→ **WHAT IS REQUIRED**
What lines in the records below include the word "will"? Return each one.
---------- DATASET EXCERPTS ----------
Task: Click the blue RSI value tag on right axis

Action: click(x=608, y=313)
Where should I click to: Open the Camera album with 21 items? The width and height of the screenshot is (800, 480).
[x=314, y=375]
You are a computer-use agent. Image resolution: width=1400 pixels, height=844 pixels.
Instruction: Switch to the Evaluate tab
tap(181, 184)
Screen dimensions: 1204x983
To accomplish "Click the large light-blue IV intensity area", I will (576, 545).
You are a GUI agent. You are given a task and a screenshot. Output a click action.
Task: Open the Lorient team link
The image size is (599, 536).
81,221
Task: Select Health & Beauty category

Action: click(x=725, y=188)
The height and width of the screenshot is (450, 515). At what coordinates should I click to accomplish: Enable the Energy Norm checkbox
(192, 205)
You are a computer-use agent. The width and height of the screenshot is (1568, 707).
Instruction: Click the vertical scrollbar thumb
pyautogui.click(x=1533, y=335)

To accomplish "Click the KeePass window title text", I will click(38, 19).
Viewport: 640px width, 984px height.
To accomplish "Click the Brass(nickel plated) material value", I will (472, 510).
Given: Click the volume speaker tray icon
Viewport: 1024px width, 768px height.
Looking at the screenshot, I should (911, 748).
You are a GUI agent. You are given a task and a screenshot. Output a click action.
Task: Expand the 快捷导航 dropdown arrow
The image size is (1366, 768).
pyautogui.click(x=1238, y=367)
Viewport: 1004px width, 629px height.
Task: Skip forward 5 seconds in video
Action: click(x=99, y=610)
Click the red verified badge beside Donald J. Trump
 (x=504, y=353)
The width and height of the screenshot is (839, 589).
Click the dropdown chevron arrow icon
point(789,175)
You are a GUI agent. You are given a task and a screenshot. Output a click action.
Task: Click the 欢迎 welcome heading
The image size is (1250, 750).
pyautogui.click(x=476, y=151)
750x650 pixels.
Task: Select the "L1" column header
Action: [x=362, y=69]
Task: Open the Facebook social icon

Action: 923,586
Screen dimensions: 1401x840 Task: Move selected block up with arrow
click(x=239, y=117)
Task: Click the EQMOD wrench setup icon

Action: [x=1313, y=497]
----------
→ **RESPONSE TO THE TASK**
To accomplish "Click the large light-blue IV intensity area", I will (576, 545).
To accomplish "Click the KeePass window title text", I will click(38, 19).
To accomplish "Click the Brass(nickel plated) material value", I will (472, 510).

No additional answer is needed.